Doctor Who and The Pirates

piratesIf there’s one thing that we can all agree on, it’s that Big Finish is very willing to try new things.  When I heard there was going to be a musical Doctor Who audio, my gut reaction was to run away from it.  I was committed at the time to the 12 audios per year, so I wasn’t about to skip one, but I was reluctant.  My reluctance was, to say the least, ill-founded.

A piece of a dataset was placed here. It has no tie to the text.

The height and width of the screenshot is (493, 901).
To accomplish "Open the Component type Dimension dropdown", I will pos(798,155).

The basic premise is that Evelyn decides to go see an old friend, Sally, after receiving her suicide note.  With the help of the Doctor, Evelyn arrives the very day the note was sent and decides to tell her a story.  Immediately it becomes clear that it’s a pirate comedy.  What is not immediately apparent is that Evelyn is there due to the note.  This fills out over time but first there’s this silly story Evelyn feels she has to tell, much to her friends annoyance.  For the audience, it’s funny hearing Evelyn using the same voice for multiple people and when she even gets Sally into it, Sally demands not to be involved.  It’s clear that Sally is suffering a terrible pain and she wants nothing to do with her visitor, who she believes is deranged as she talks about a time traveling friend and a pirate treasure map.  But as the pirate story goes on, the reality of Sally’s life becomes the more interesting element while everything else is pleasant fluff.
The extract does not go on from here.